On 10/30/06, Ceph <[EMAIL PROTECTED]> wrote:
>
> What I need to pull is a list of Items using the data from the Render
> model that represents the latest Revision of an Item. I am currently
> doing this easily with raw SQL, but this seems like something that
> Django should be able to do for me.

It's a little unclear what the 'latest revision of an item' is, given
that there isn't any date or sequence detail in the revision; however:

Item.objects.filter(revision__render__title='foo').distinct()

will return a list of all items that have a revision that have a
render with a title of 'foo'. This query creates an SQL query with
item-revision and revision-render table joins, and adds a 'where'
clause on render.title='foo'. If you add additional query terms, you
can narrow down the list of returned items. The distinct() is required
to prevent an item getting returned twice when there are two
revisions/render objects that match the search criteria.

> I think I need to use reverse relationships using related_names, but
> I'm not positive.

related_names is not necessary, but might help make things more clear.
When you add a foreign key to a model, the related model has an
attribute added to it called 'XXX_set' (where XXX is the name of the
model with the ForeignKey definition); in your case, for example, Item
will have a 'revision_set' member, which will contain the set of all
revisions that are related to an item. In queries, you drop the _set
part of the name.

If you have a related_name parameter in the ForeignKey definition,
this name is used for the  related object set and the reverse queries.
So, if your Revision model contained

  item = models.ForeignKey(Item, related_name='item_revisions')
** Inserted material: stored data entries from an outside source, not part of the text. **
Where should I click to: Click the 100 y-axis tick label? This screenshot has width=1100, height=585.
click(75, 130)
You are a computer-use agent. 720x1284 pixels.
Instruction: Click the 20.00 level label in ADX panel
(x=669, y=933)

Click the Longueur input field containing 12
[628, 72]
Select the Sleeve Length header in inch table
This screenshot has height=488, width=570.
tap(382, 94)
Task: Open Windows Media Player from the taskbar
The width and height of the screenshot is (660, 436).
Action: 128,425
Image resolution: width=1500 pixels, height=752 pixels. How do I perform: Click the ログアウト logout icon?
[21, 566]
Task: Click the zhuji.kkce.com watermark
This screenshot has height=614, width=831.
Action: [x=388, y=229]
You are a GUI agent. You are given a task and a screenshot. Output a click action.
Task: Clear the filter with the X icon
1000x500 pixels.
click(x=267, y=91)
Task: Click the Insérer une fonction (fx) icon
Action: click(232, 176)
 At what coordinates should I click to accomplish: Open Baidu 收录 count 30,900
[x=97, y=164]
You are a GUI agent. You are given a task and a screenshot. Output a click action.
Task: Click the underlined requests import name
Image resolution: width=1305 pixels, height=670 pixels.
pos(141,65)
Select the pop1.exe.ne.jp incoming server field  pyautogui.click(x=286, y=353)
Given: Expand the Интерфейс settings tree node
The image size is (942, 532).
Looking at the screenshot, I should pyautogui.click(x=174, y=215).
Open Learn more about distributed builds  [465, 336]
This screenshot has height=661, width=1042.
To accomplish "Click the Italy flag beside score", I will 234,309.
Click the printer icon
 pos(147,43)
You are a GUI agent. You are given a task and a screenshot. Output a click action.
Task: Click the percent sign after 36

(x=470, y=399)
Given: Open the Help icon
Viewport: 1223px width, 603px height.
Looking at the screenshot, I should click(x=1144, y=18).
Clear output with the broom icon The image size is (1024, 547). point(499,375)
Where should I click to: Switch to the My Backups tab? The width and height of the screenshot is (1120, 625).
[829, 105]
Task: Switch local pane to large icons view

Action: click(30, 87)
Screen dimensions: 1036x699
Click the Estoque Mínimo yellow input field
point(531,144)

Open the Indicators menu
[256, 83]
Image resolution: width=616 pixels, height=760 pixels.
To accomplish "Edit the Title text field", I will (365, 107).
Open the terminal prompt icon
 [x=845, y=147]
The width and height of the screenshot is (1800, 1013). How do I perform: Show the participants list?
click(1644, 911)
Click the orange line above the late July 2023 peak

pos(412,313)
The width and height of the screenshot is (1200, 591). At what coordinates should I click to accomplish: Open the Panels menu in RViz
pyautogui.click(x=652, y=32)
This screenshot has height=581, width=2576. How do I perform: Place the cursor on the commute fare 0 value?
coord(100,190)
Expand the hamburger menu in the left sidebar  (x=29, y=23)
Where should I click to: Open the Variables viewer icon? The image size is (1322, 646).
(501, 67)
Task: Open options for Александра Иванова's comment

then each Item would have a member called 'item_revisions', and the
query I gave earlier would be:

Item.objects.filter(item_revisions__render__title='foo')

The query will end up functionally the same, but the plural in the
name might help you understand the results you get a little better.

> Are there any documents out there that outline more than simple
> relationship cases?

The model examples are probably your best bet here; these examples are
used as part of the test suite, so in some cases they are deliberately
complex and convoluted to test some obscure facet of the query system
(and act as an example of how that obscure facet works/should work).

Hope this helps,
Yours,
Russ Magee %-)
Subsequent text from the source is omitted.